Collected data entries:
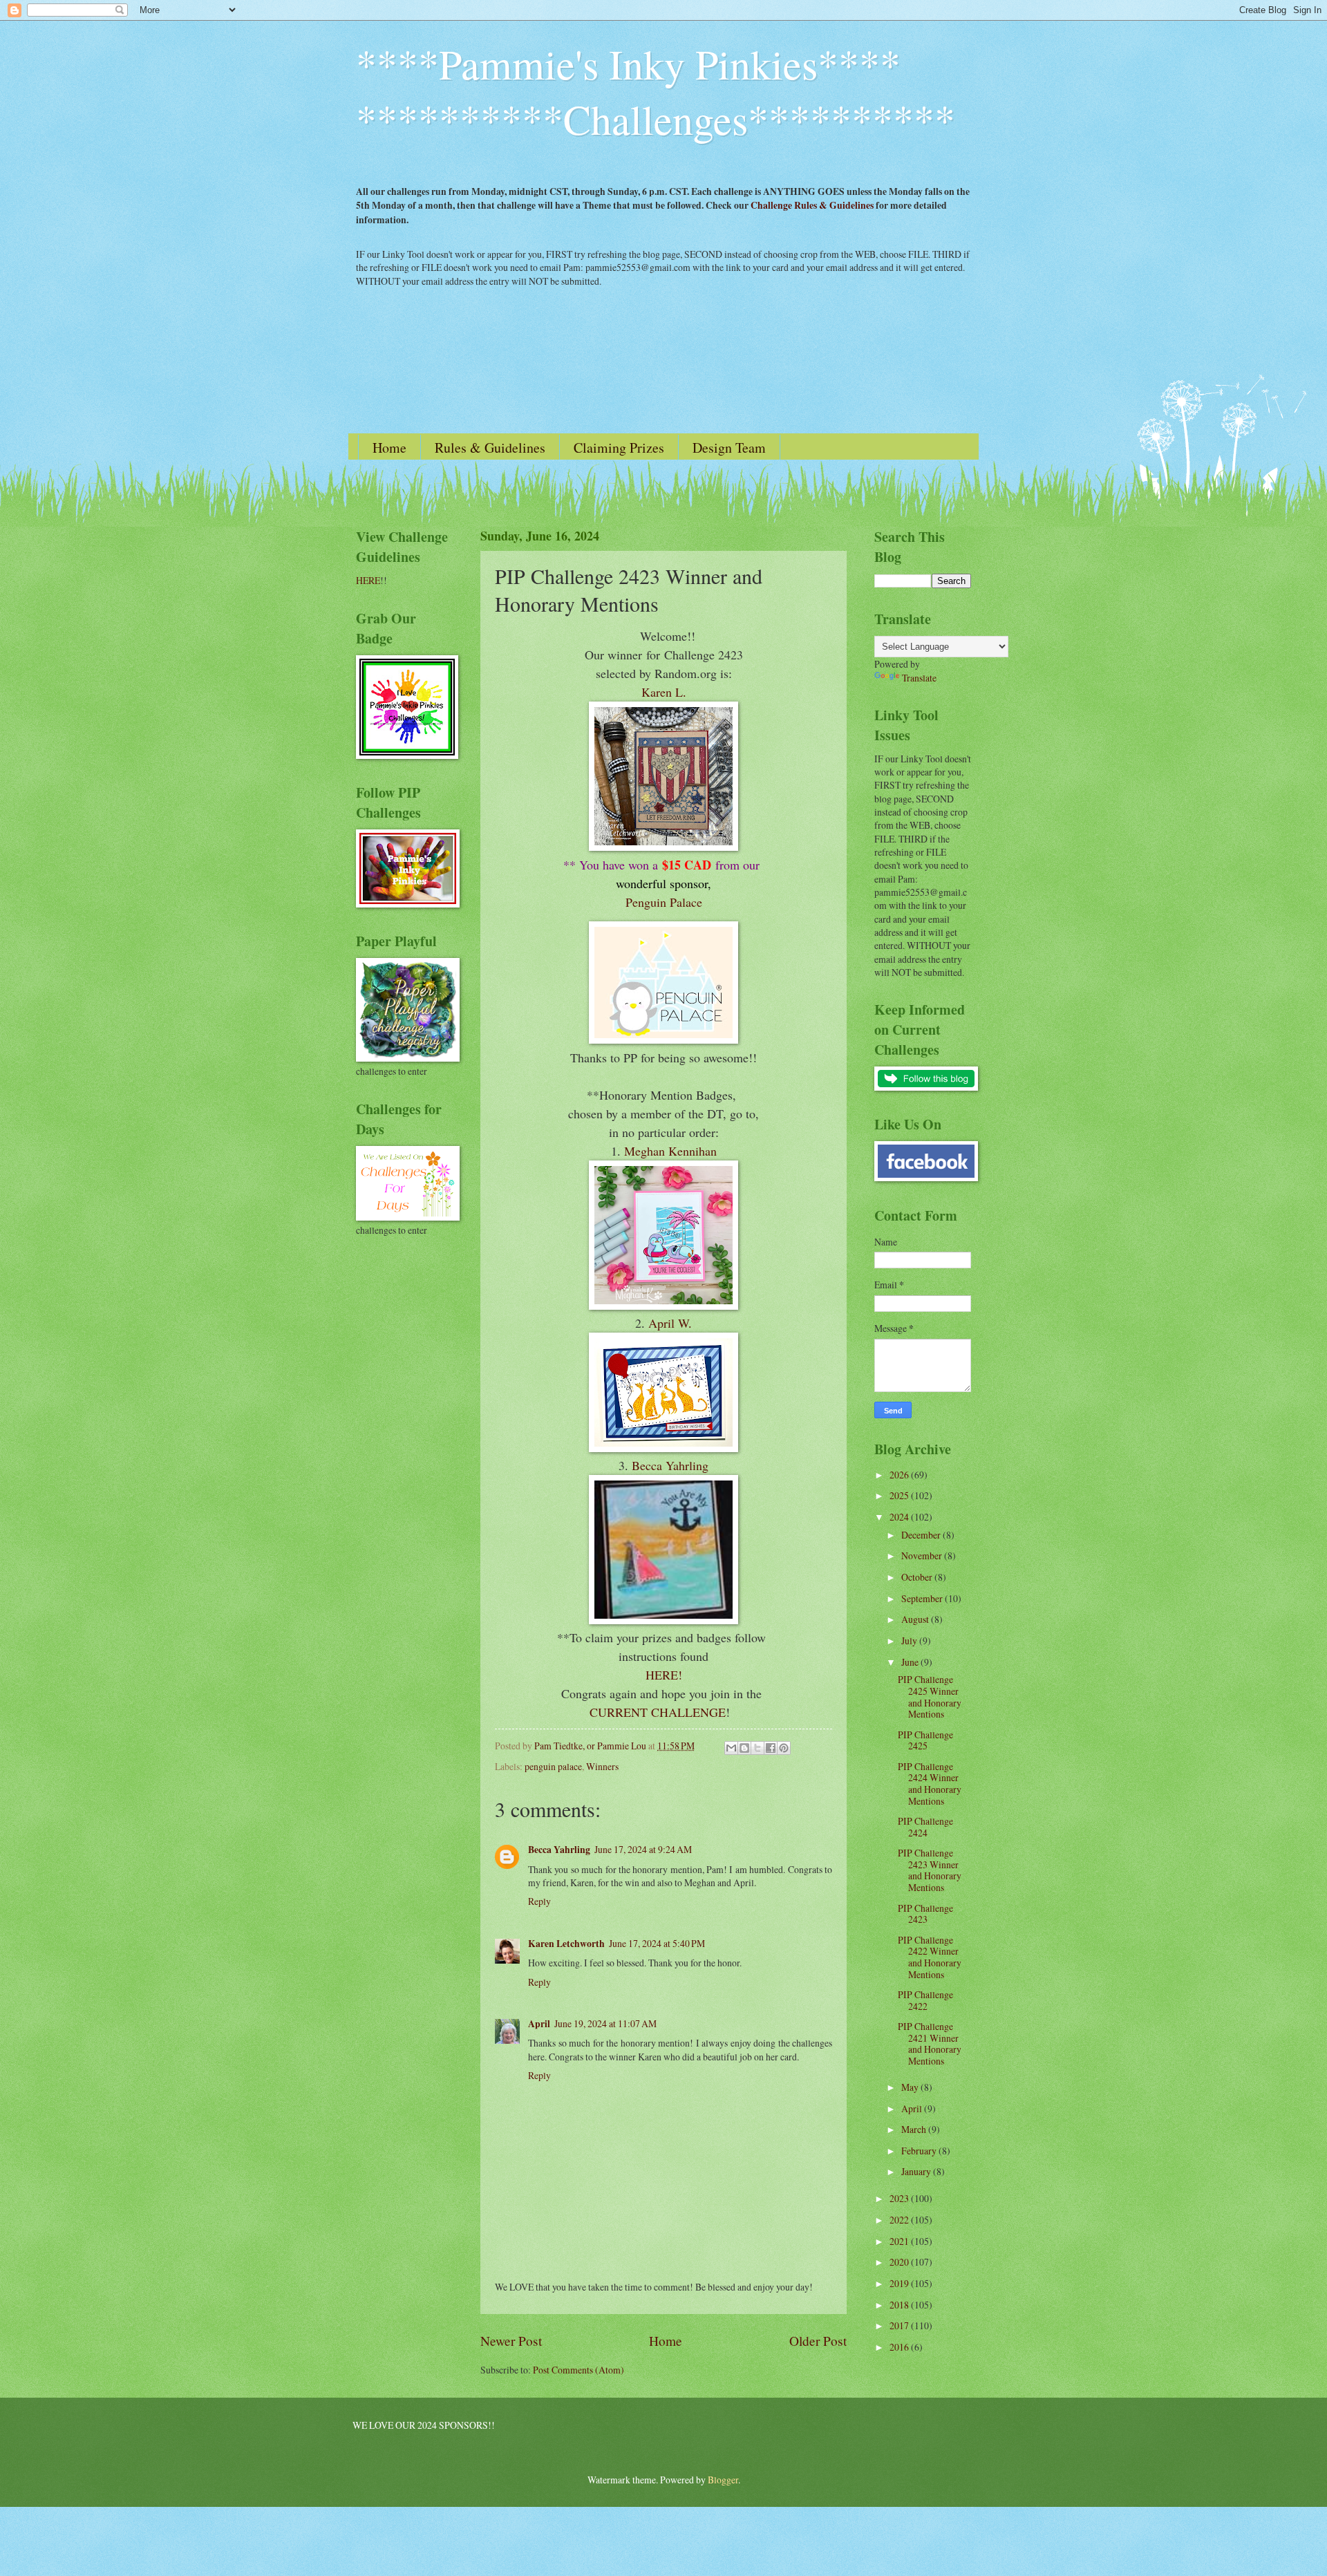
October (917, 1576)
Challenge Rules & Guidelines (812, 205)
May (911, 2087)
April (539, 2024)
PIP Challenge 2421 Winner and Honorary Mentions (929, 2043)
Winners (602, 1766)
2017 (900, 2325)
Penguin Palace (663, 902)
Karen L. (663, 692)
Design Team (729, 447)
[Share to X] (757, 1748)
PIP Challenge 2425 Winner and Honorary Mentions (929, 1696)
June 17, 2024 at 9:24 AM (643, 1849)
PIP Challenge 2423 (925, 1913)
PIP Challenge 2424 (925, 1826)
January (917, 2171)
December (922, 1534)
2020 (900, 2261)
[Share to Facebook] (771, 1748)
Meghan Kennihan (670, 1151)
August (916, 1619)
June (911, 1661)
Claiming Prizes (619, 447)
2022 (900, 2219)
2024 (900, 1516)
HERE (368, 580)
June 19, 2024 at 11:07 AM (605, 2023)
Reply (539, 1901)
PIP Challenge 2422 (925, 2000)
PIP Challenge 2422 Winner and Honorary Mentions (929, 1957)
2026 (900, 1474)
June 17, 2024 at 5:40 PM (657, 1943)
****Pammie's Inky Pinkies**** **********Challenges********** (655, 91)
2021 (900, 2241)
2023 (900, 2198)
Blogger (723, 2479)
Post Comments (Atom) (578, 2369)
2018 (900, 2304)
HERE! (664, 1674)
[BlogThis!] (744, 1748)
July (910, 1640)
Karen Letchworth (566, 1943)
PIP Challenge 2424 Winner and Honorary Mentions (929, 1783)
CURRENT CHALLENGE (658, 1712)
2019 (900, 2283)
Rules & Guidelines (490, 447)
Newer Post (511, 2340)
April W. (670, 1323)
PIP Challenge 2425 (925, 1740)
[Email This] (731, 1748)
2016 (900, 2346)
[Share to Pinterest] (784, 1748)
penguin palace (553, 1766)
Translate (919, 677)
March (914, 2129)
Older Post (818, 2340)
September (923, 1598)
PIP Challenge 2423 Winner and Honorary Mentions (929, 1870)
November (922, 1555)
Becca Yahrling (670, 1465)
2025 (900, 1495)
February (920, 2150)
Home (389, 447)
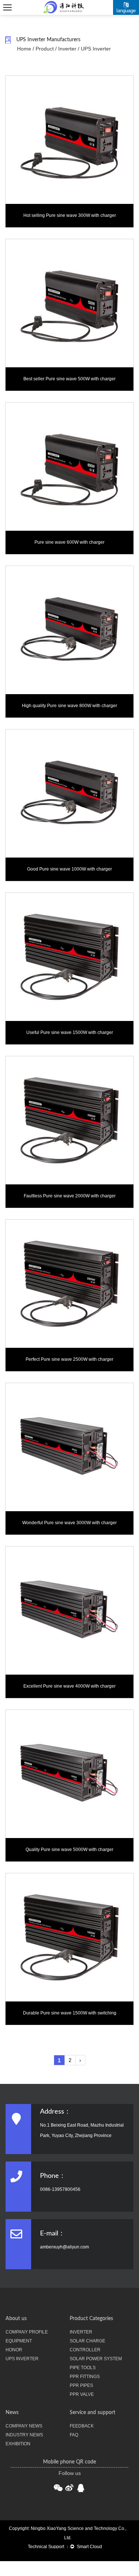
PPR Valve (82, 2394)
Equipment (19, 2341)
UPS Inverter (22, 2358)
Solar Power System (96, 2358)
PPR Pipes (81, 2385)
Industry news (24, 2434)
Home (24, 49)
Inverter (67, 49)
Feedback (82, 2426)
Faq (74, 2434)
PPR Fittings (85, 2376)
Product (45, 49)
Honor (14, 2349)
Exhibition (18, 2443)
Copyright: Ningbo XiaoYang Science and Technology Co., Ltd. (67, 2533)
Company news (24, 2426)
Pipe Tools (83, 2367)
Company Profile (27, 2332)
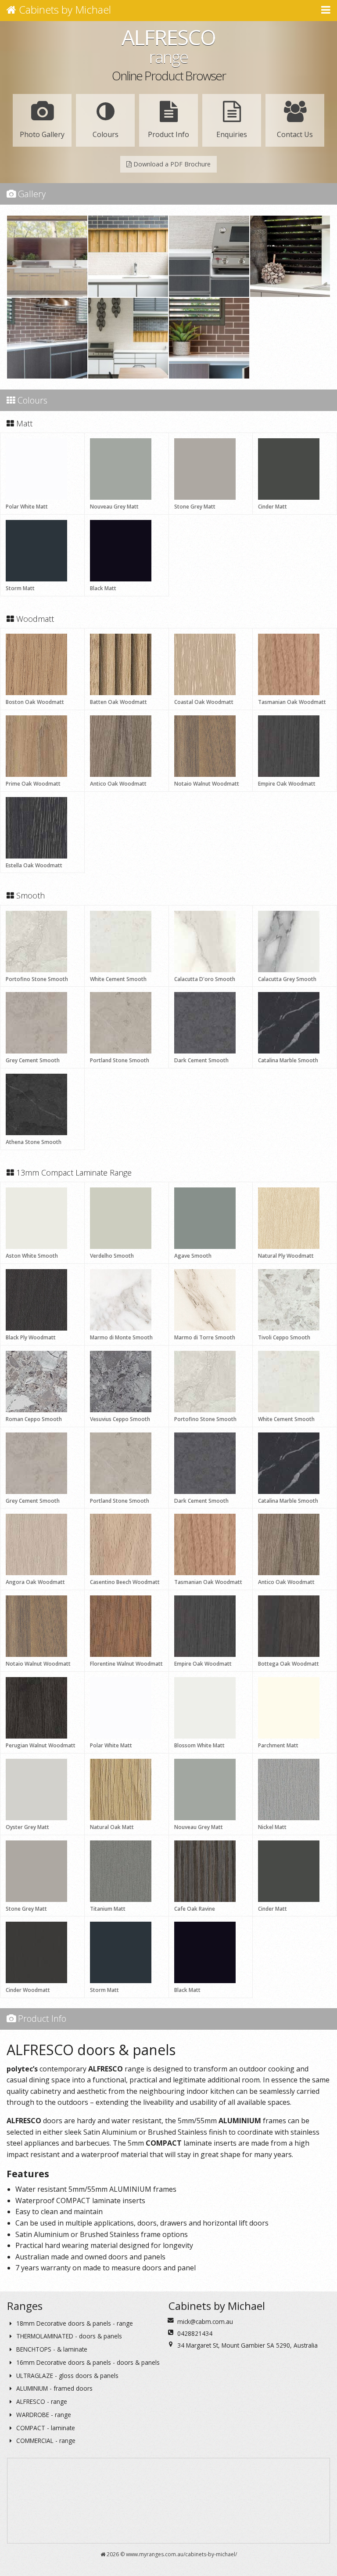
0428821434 (194, 2333)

WORK ITEM: Once the line containing "CURRENT CHALLENGE (658, 1712)" is found, it and every line through the end of the records above should be output exactly, with no pictures.

TASK SOLUTION:
CURRENT CHALLENGE (658, 1712)
2019 (900, 2283)
Rules & Guidelines (490, 447)
Newer Post (511, 2340)
April W. (670, 1323)
PIP Challenge 2425 (925, 1740)
[Email This] (731, 1748)
2016 (900, 2346)
[Share to Pinterest] (784, 1748)
penguin palace (553, 1766)
Translate (919, 677)
March (914, 2129)
Older Post (818, 2340)
September (923, 1598)
PIP Challenge 2423 Winner and Honorary Mentions (929, 1870)
November (922, 1555)
Becca Yahrling (670, 1465)
2025 (900, 1495)
February (920, 2150)
Home (389, 447)
PPR Valve (82, 2394)
Equipment (19, 2341)
UPS Inverter (22, 2358)
Solar Power System (96, 2358)
PPR Pipes (81, 2385)
Industry news (24, 2434)
Home (24, 49)
Inverter (67, 49)
Feedback (82, 2426)
Faq (74, 2434)
PPR Fittings (85, 2376)
Product (45, 49)
Honor (14, 2349)
Exhibition (18, 2443)
Copyright: Ningbo XiaoYang Science and Technology Co., Ltd. (67, 2533)
Company news (24, 2426)
Pipe Tools (83, 2367)
Company Profile (27, 2332)
0428821434 (194, 2333)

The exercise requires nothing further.